Heureusement, ça n’est pas arrivé. Voyager a toujours été un rêve pour moi, et je suis quelqu’un de résiliente. J’ai réalisé que voyager avec une maladie auto-immune demanderait quelques adaptations, mais que mon diagnostic ne devait pas définir mes rêves. Manger au restaurant en voyage nécessite un certain set de compétences supplémentaires. En général, je cherche des restos 100 % sans gluten, souvent grâce à l’application Find Me Gluten Free ou en faisant des recherches en ligne. Et à ma grande joie, j’ai découvert que beaucoup de plats authentiques peuvent être préparés dans des cuisines sans gluten !
Depuis mon diagnostic, j’ai voyagé dans 13 pays, dont la Polynésie française, l’Espagne et la Suisse. Et j’ai déjà des plans pour visiter cinq autres pays : l’Écosse, l’Australie, la Croatie, l’Islande et la Norvège.
Ce projet n’est pas sans défis. Pour la plupart de mes voyages, je dois emporter mes propres poêles, planches à découper et ustensiles de cuisine. Je fais des recherches approfondies sur les destinations avant de partir. J’ai eu faim dans des aéroports plus de fois que je ne veux compter. J’ai appris à dire "sans gluten" dans une demi-douzaine de langues et j’ai même transporté un mini four-grille-pain à travers une partie de l’Europe pour avoir un outil de cuisine sans contamination croisée. Malgré toutes ces précautions, il m’est arrivé, en voyage, de consommer du gluten accidentellement et d’en payer le prix.
On dit souvent que quand on perd un sens, les autres se développent davantage.
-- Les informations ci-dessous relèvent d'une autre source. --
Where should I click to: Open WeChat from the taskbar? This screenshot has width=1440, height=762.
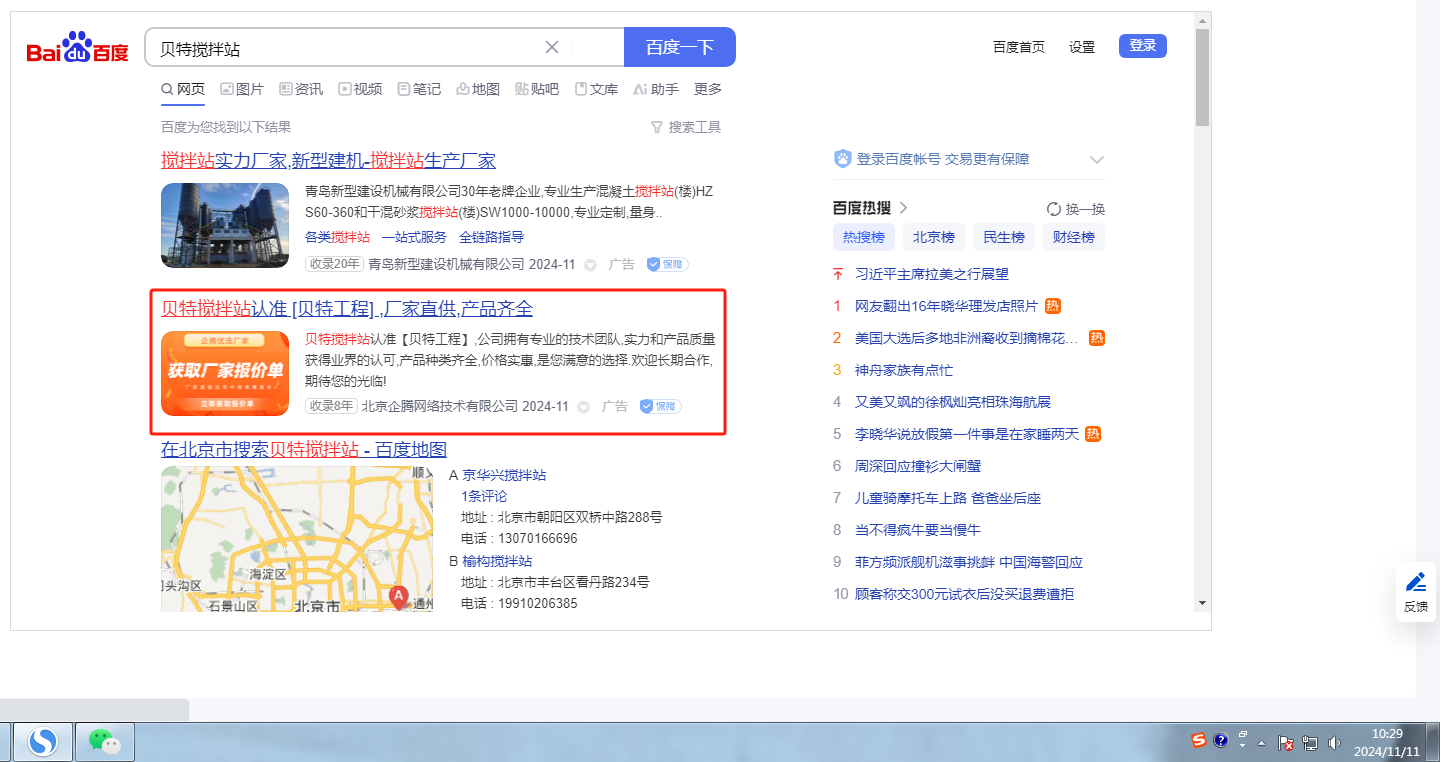105,741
C’est un peu comme ça que je ressens le fait de voyager avec la maladie cœliaque. J’ai perdu la possibilité de me connecter aux cultures à travers la nourriture, comme j’en rêvais enfant. Mais à cause de ça, j’ai dû explorer les cultures d’une toute autre façon.
Voyager avec une maladie auto-immune signifie qu’il y a eu des moments où j’ai pleuré les expériences dont je rêvais.
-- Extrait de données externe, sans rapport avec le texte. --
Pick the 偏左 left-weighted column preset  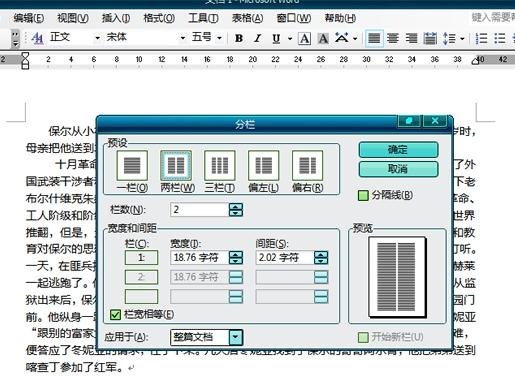264,165
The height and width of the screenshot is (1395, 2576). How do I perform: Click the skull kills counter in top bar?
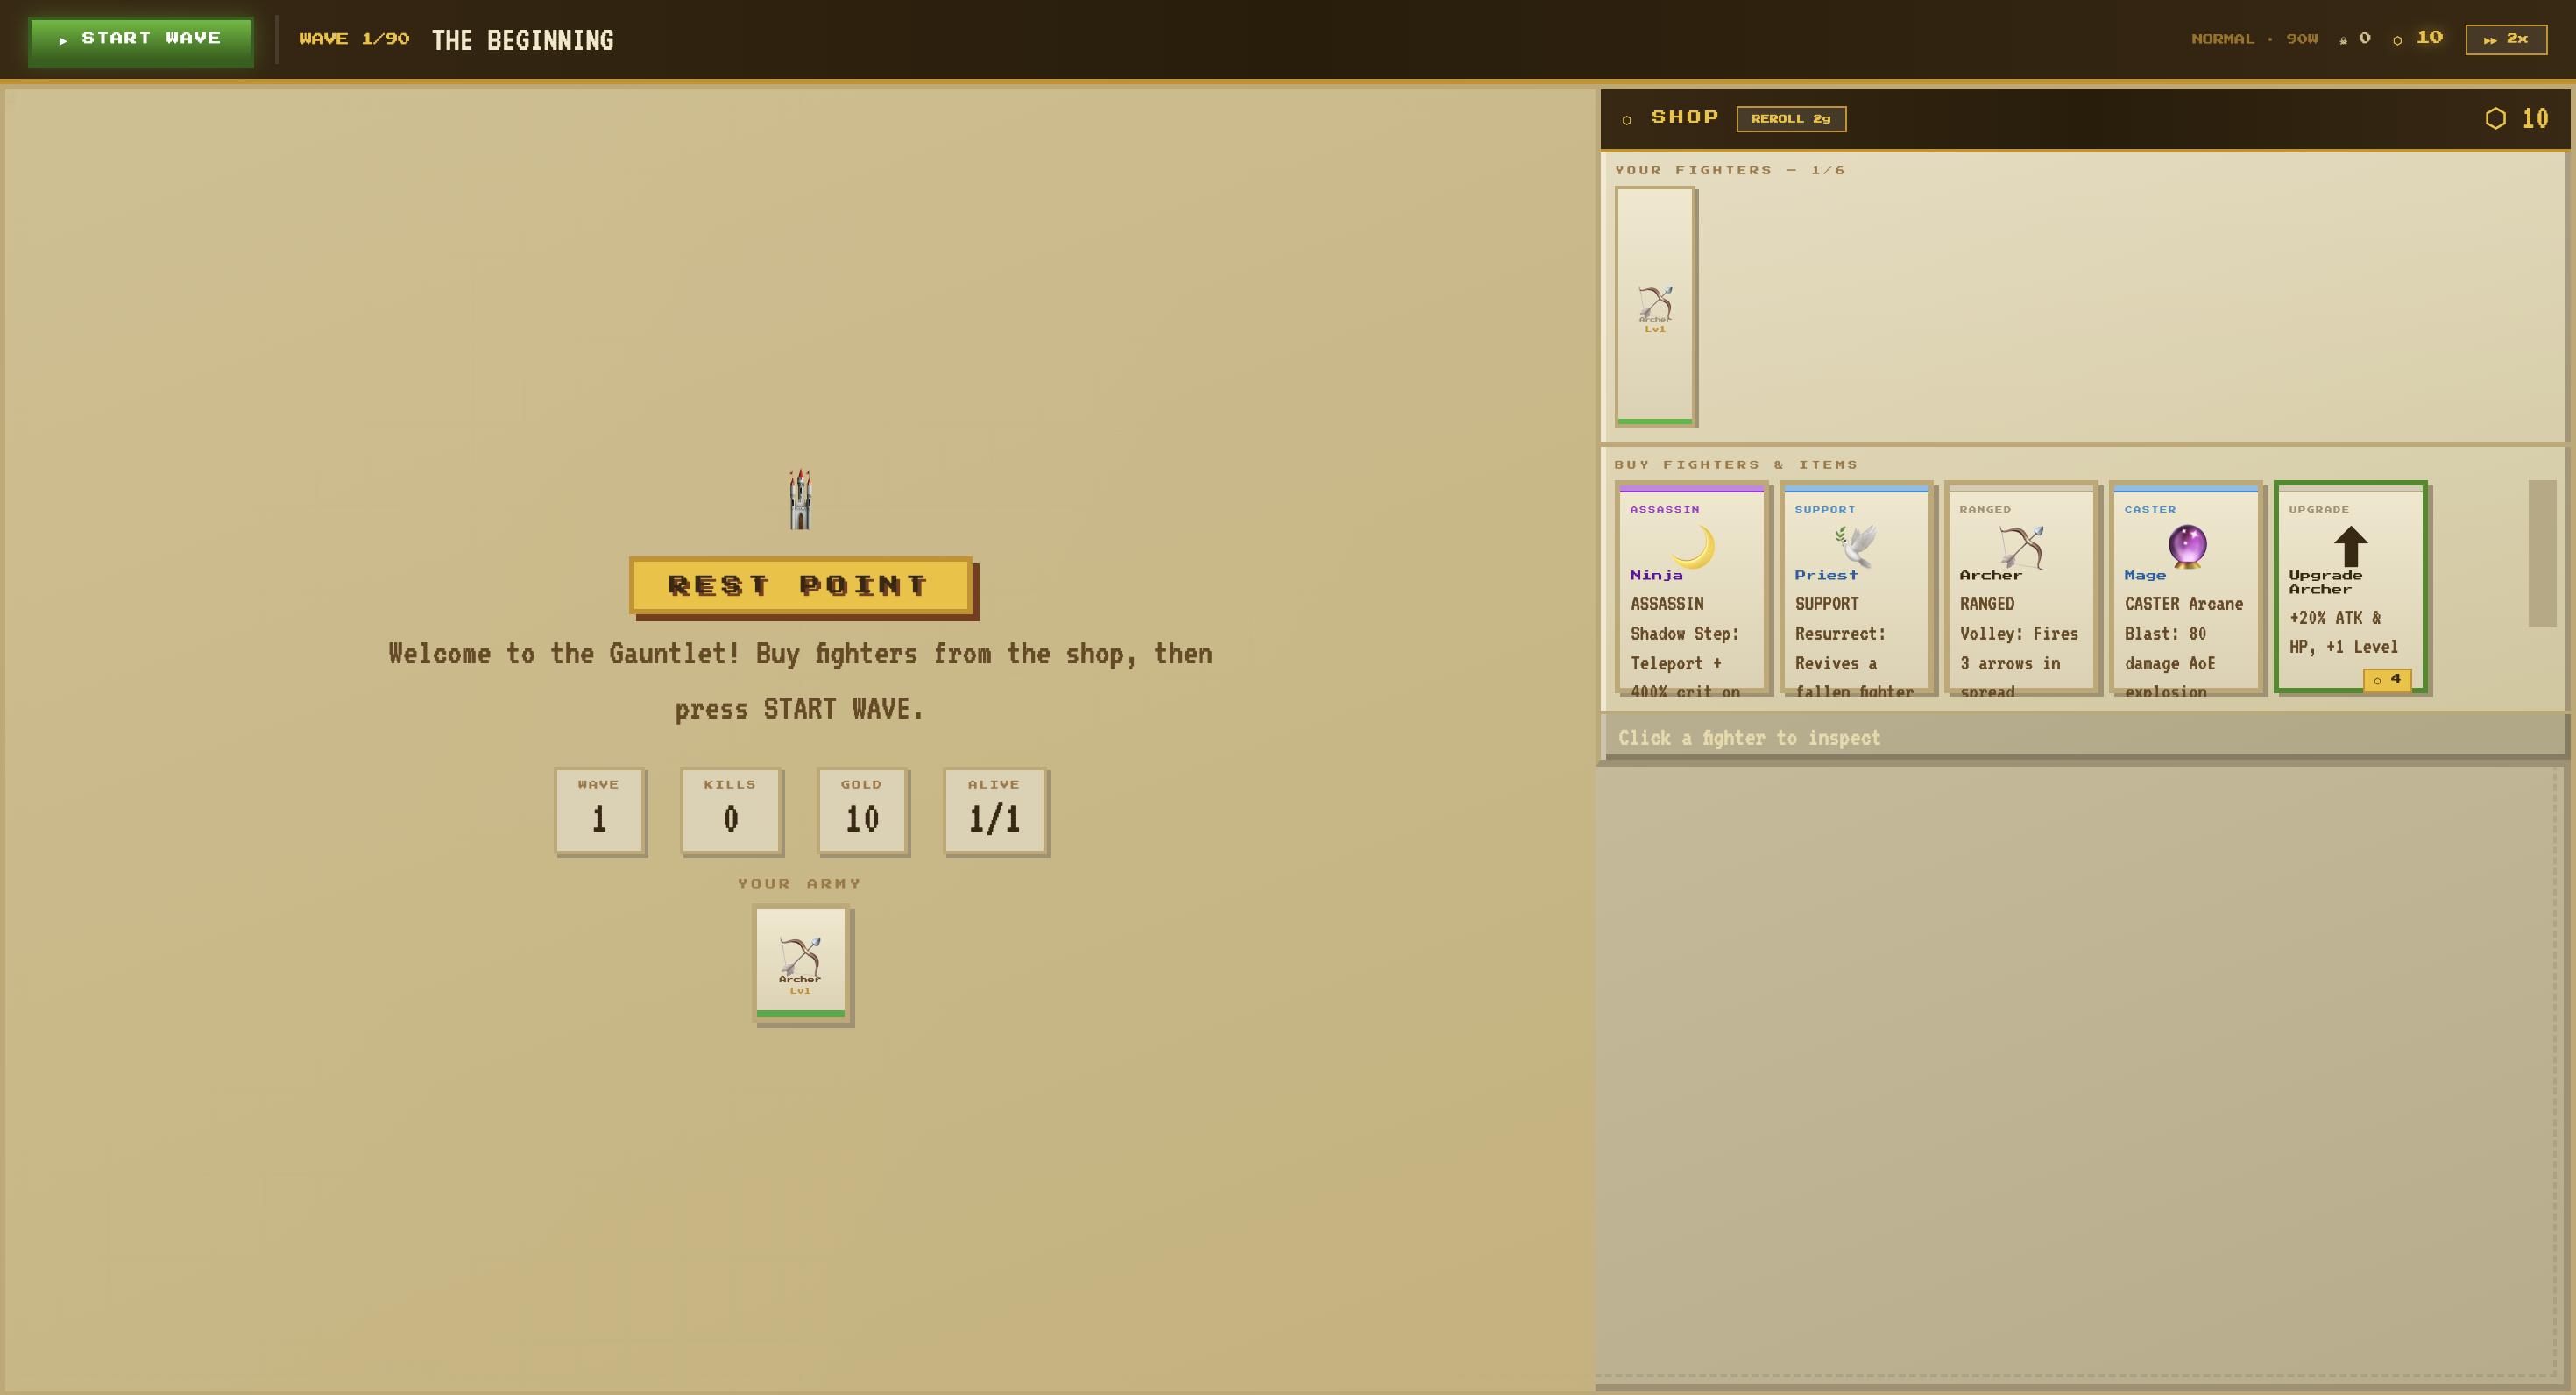pyautogui.click(x=2355, y=39)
Pendant mes voyages, j’ai eu l’occasion de faire des choses incroyables. J’ai nagé avec des baleines à bosse en Polynésie française, fait du snorkeling avec des requins aux Bahamas, randonné dans les Narrows dans l’Utah, grimpé la route Pico à Pico au Portugal, fait du longboard à Waikiki et sauté des falaises en Espagne. J’ai pagayé dans les canaux d’Amsterdam, exploré un sentier à travers un château au Luxembourg, visité six pays en 36 heures et randonné jusqu’à un pont suspendu à 90 mètres au-dessus d’un glacier en Suisse. Aucune de ces expériences ne tournait autour de la nourriture, comme je l’imaginais enfant, et pourtant elles ont égalé – voire surpassé – mes rêves les plus fous !
Voyager avec une maladie auto-immune signifie qu’il y a eu des moments où j’ai pleuré les expériences dont je rêvais. Passer devant des stands de stroopwafels ou m’asseoir à un resto à Lisbonne en regardant les autres manger leur dîner m’a parfois rendu triste et démoralisée. C’est difficile, frustrant, et parfois vraiment épuisant de naviguer dans un monde qui n’est pas fait pour toi. Mais je trouve ça hyper motivant de continuer à poursuivre mes rêves malgré les obstacles. Développer ma capacité à m’adapter, à me défendre, à trouver des solutions créatives et à changer ma façon de voir les choses m’a transformée en globe-trotteuse autonome et confiante.
Et ça, je ne l’échangerais pour aucune baguette au monde.